What happens when you get two soap immortals together in the same room? We found out.
It could be a vision of the end of the world: Alf Stewart and Chris Warner, two characters who between them have spent over 50 years watching their friends and loved ones die at the hands of deranged serial killers, deadly bomb blasts and killer viruses, together in a lonely hospital waiting room. One is a small-town bait shop owner from Summer Bay, Australia, the other a world-class surgeon from Ferndale, New Zealand. They are the sole survivors.
Ray Meagher (Alf) and Michael Galvin (Dr. Warner) are the only remaining cast members from the first episodes of their respective shows: Home and Away, which first aired in 1988, and Shortland Street, which began in 1992. With Meagher in Auckland to perform in Priscilla Queen of the Desert: The Musical (he plays Bob, an outback mechanic) we wanted to get them together in the same room and film them talking about their characters’ unusually long (by soap standards) lives.
Alf Stewart rarely travels further afield than Yabby Creek. Now he was coming to Ferndale.
Shortland Street is filmed at South Pacific Pictures, just off Lincoln Road in West Auckland. The back of the studio doubles as the front entrance of the hospital which can be seen at the start of every episode. The car park is the same car park where Huia Samuels exploded in a ball of flames.
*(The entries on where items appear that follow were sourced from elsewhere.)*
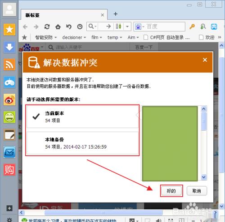Click the 好的 confirm button
This screenshot has width=225, height=222.
(171, 191)
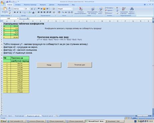This screenshot has width=154, height=123.
Task: Toggle underline formatting button
Action: (20, 12)
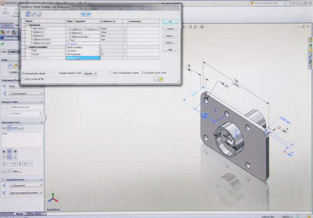313x218 pixels.
Task: Click the Redo arrow in equations dialog
Action: tap(89, 14)
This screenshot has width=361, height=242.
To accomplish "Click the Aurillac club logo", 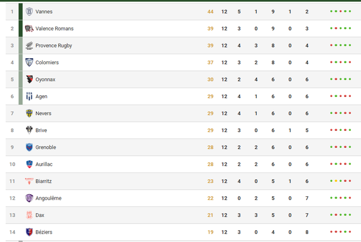I will [x=29, y=164].
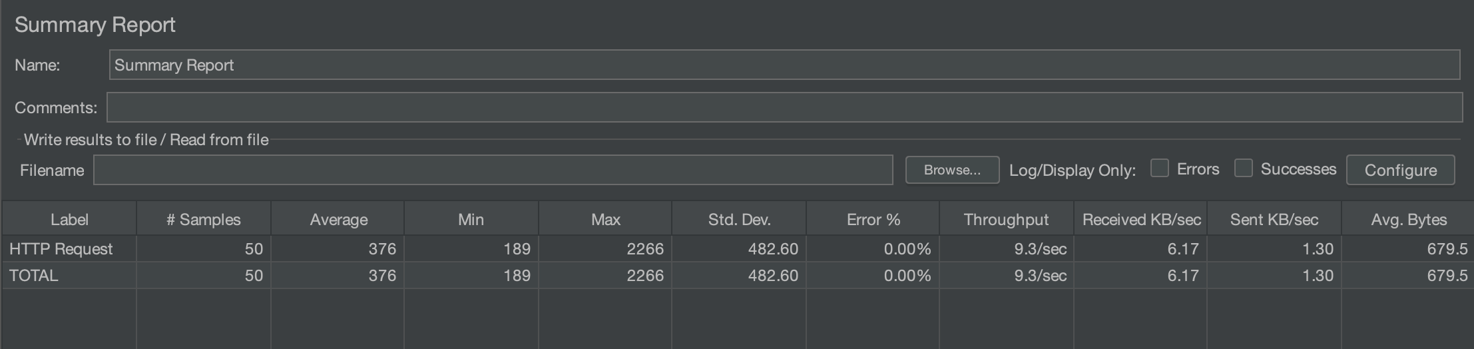Click the Average column header
The image size is (1474, 349).
pos(338,219)
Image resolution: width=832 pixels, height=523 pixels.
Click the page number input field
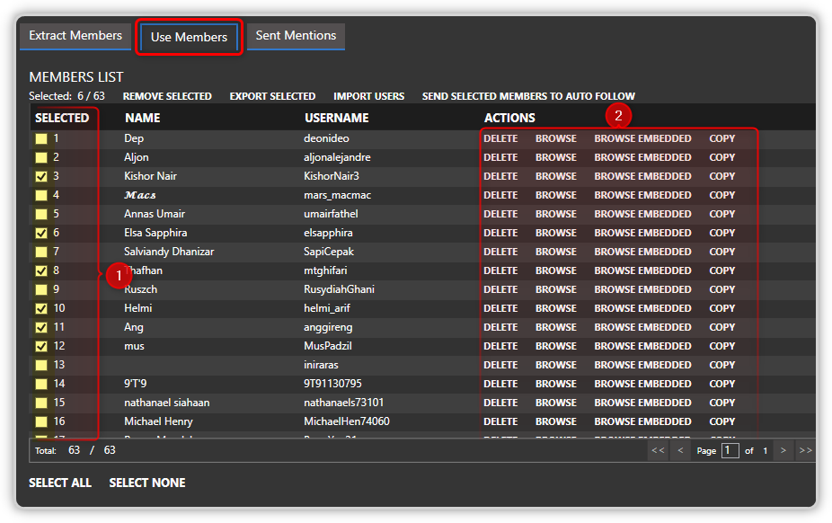730,450
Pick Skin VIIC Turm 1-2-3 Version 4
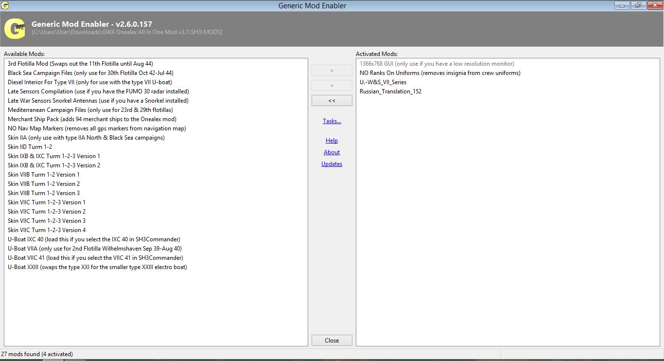 click(47, 230)
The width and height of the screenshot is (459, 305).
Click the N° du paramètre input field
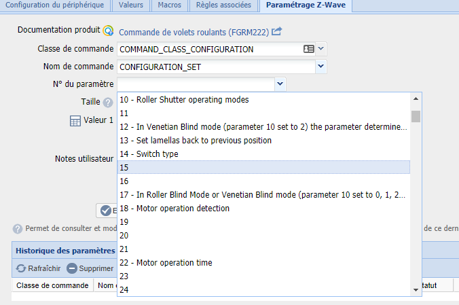(196, 84)
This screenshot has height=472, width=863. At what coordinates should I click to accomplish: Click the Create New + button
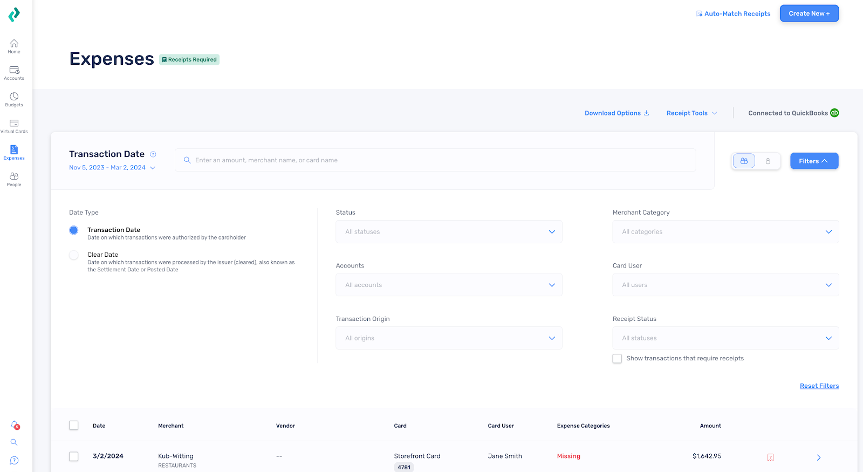pyautogui.click(x=809, y=13)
Inside is a labyrinth of offices navigable by cast photos of every show that’s ever been produced at the studio. Turn left at Outrageous Fortune, hang a right at New Zealand Idol Season One – yes that’s Ben Lummis – then go down the stairs when you see the original cast of Go Girls. That’s where Alf met Chris.
“G’day mate,” said Meager. Sorry for being late, said Galvin. He introduced his daughter – “it’s the school holidays” – and welcomed his Aussie counterpart to his place of work. “Do you guys have dressing rooms?” he asked. “I’ve always wanted to ask that.”
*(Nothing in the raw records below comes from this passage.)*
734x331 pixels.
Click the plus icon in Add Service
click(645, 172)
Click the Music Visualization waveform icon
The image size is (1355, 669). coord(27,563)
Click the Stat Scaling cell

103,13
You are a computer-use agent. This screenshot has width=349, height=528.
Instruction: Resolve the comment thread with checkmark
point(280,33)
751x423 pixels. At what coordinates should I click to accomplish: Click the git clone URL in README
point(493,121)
Meagher launched into a detailed history of the Home and Away dressing room situation, 1988-2016. “I’ve got one,” Galvin bragged. “Well, I share it with two other guys. How much annual leave do you get?”
Waiting outside the set where the interview was to be filmed was like standing in a butterfly enclosure. Endless rare species of Shortland Street character fluttered past on an unknowable course. TK Samuels! Kylie! Damo from IT! Galvin introduced Meagher to Glen, the dastardly villain who drugged Rachel McKenna and drove her to leave Chris Warner in the previous night’s episode.
“This is Will [Wallace] – his character just got rid of my character’s wife,” he said. “Oh yeah,” Meagher replied, “kidnapper or shooter or…?”
The reception area of Shortland Street Hospital is like one of those stress dreams where everything looks familiar but the dimensions are all wrong. From the front desk you can look through the open elevator doors into the ED where Wendy Cooper and countless others have laid bleeding to death on the operating table. When the studio doors close it is eerily quiet.
“Whatever happened to just flipping on the fluoros and saying ‘action’?” Meagher wondered out loud as a couple of harried technicians fiddled with the lights. Galvin held up the list of questions we provided as a guide for the interview: “I don’t want it to look like these are my questions.”
For exactly 15 minutes the former hospital CEO from Ferndale and the former caravan park owner from Summer Bay compared their weird double lives. They reminisced about the old days and long-forgotten characters who went to the dairy and never came back, and speculated about how their own characters would one day die (“This is a terrible question,” Galvin warned, “you don’t have to answer it”).
In all but one photo of the interview I took on my phone, Chris Warner is in the middle of some wild gesticulation, his mouth open and his hands all blurred. In the one where he’s not, Alf Stewart’s eyes are shut, his head tilted back in laughter.